Memoization

Performance optimization in React often boils down to one simple goal: Stop doing work that doesn’t need to be done.

React is fast by default, but as your application grows, you might find that components re-render more often than necessary. This is where Memoization comes in.

1. Intuition: The Forgetful Painter

Imagine you hire a painter to paint your living room.

  • Without Memoization: Every time you buy a new vase, the painter re-paints the entire room, including the walls, ceiling, and furniture, just to make sure everything matches.
  • With Memoization: You tell the painter, “Only paint the vase. The walls haven’t changed.”

In React, the “painter” is the Render Phase. If a parent component updates, React (by default) assumes everything inside it might have changed and asks all children to re-render.

[!IMPORTANT] Memoization is not free. It comes with a cost of memory usage (to store the previous result) and computation (to compare props/dependencies). Only use it when you have identified a performance bottleneck.

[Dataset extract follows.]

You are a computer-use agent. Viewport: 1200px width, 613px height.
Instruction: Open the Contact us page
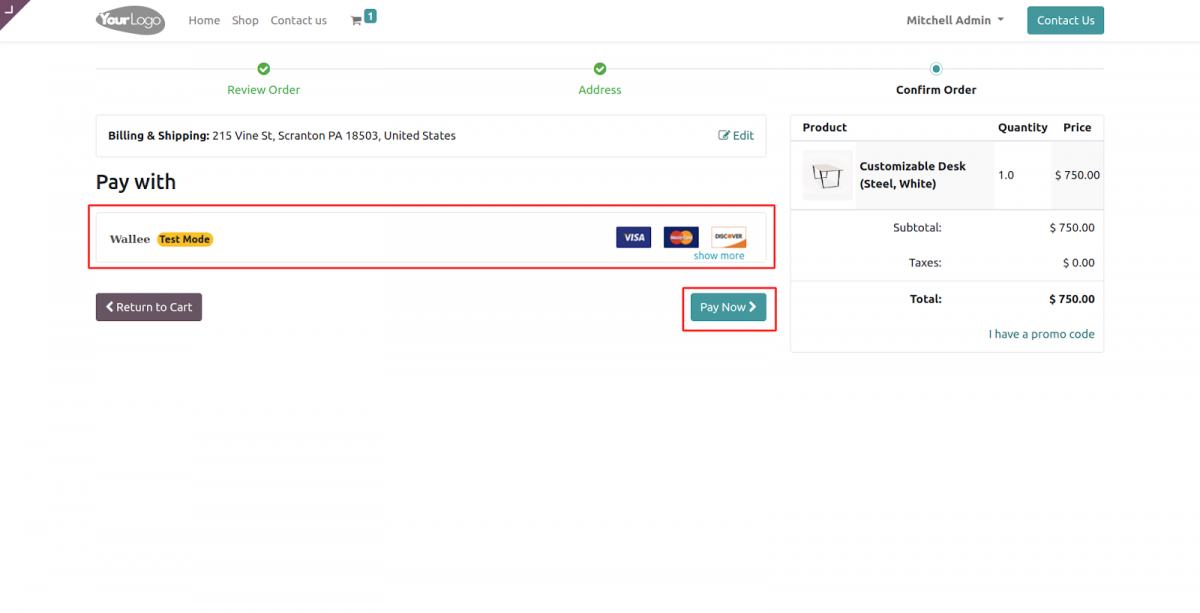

2. Hardware Reality: The 16ms Budget

Why do we care about re-renders?

Your browser’s main thread is responsible for running JavaScript, handling user input, and painting pixels to the screen. To achieve a smooth 60 frames per second (FPS), the browser has a budget of approximately 16.6ms per frame.

  • 10ms: React Render Phase (Calculating the diff)
  • 4ms: Browser Paint (Updating the DOM)
  • 2ms: Idle / Overhead

If your component takes 20ms to render, the browser drops a frame. The user perceives this as “lag” or “jank”. Memoization helps you stay within this 16ms budget by skipping the “Render Phase” for components that haven’t changed.

3. The Render Cascade

To understand memoization, you must first understand why React re-renders components.

  1. State or Props Change: When a component’s state or props change, React schedules a re-render.
  2. Parent Re-renders: By default, if a parent component re-renders, all of its children re-render, regardless of whether their props changed.

This “cascade” of re-renders is usually fine, but for expensive components, it can cause lag.

React Render Cascade

Parent
Child A
Standard
Grandchild
Re-renders ⚠️
Child B
Memoized
STOP
Skips Render ✅

4. React.memo

React.memo is a Higher-Order Component (HOC) that wraps a functional component. It performs a shallow comparison of the new props vs the old props. If they are the same, it skips the re-render.

const MyComponent = React.memo(function MyComponent(props) {
  /* only rerenders if props change */
});

Interactive Demo: The Re-render Flash

In this demo, observe how the “Standard List” re-renders every time you increment the parent’s count, even though its props haven’t changed. Toggle “Enable Memoization” to stop the unnecessary work.

Loading Interactive Demo...

5. useMemo

useMemo is a hook that memoizes a value. It’s useful when you have an expensive calculation that shouldn’t run on every render.

const expensiveValue = useMemo(() => {
  return computeExpensiveValue(a, b);
}, [a, b]);

When to use useMemo?

  1. Expensive Calculations: Filtering a large array, transforming data, or complex math.
  2. Referential Equality: When you need to pass an object or array to a child component wrapped in React.memo. If you create the object inline, it will be a new reference every render, breaking React.memo.

6. useCallback

useCallback is similar to useMemo, but it memoizes a function definition.

const handleClick = useCallback(() => {
  console.log('Clicked!', count);
}, [count]);

[!WARNING] Common Pitfall: Using useCallback does not prevent the function from being created. It prevents the reference from changing. The function inside is still allocated in memory every render, but React discards the new one and returns the old one if deps haven’t changed.

7. The Referential Equality Trap

This is the most common reason memoization fails. In JavaScript, two objects or functions are only equal if they share the same reference.

console.log({} === {}); // false
console.log([] === []); // false
console.log(() => {} === () => {}); // false

Why it matters in React

If you define a function or object inside your component body, it gets recreated on every render.

function Parent() {
  // ❌ This creates a NEW function reference every render
  const handleItemClick = (id) => console.log(id);

  return (
    // ❌ Child re-renders because props.onClick changed!
    // React.memo won't help here.
    <MemoizedChild onClick={handleItemClick} />
  );
}

The Fix:

function Parent() {
  // ✅ Function reference stays the same unless deps change
  const handleItemClick = useCallback((id) => console.log(id), []);

  return (
    // ✅ Child sees the same prop reference -> Skips render
    <MemoizedChild onClick={handleItemClick} />
  );
}

8. Summary Checklist

Tool Memoizes Use Case
React.memo Component Skip re-rendering a child if props haven’t changed.
useMemo Value Skip expensive calculations or stabilize object references.
useCallback Function Stabilize function references to pass to memoized children.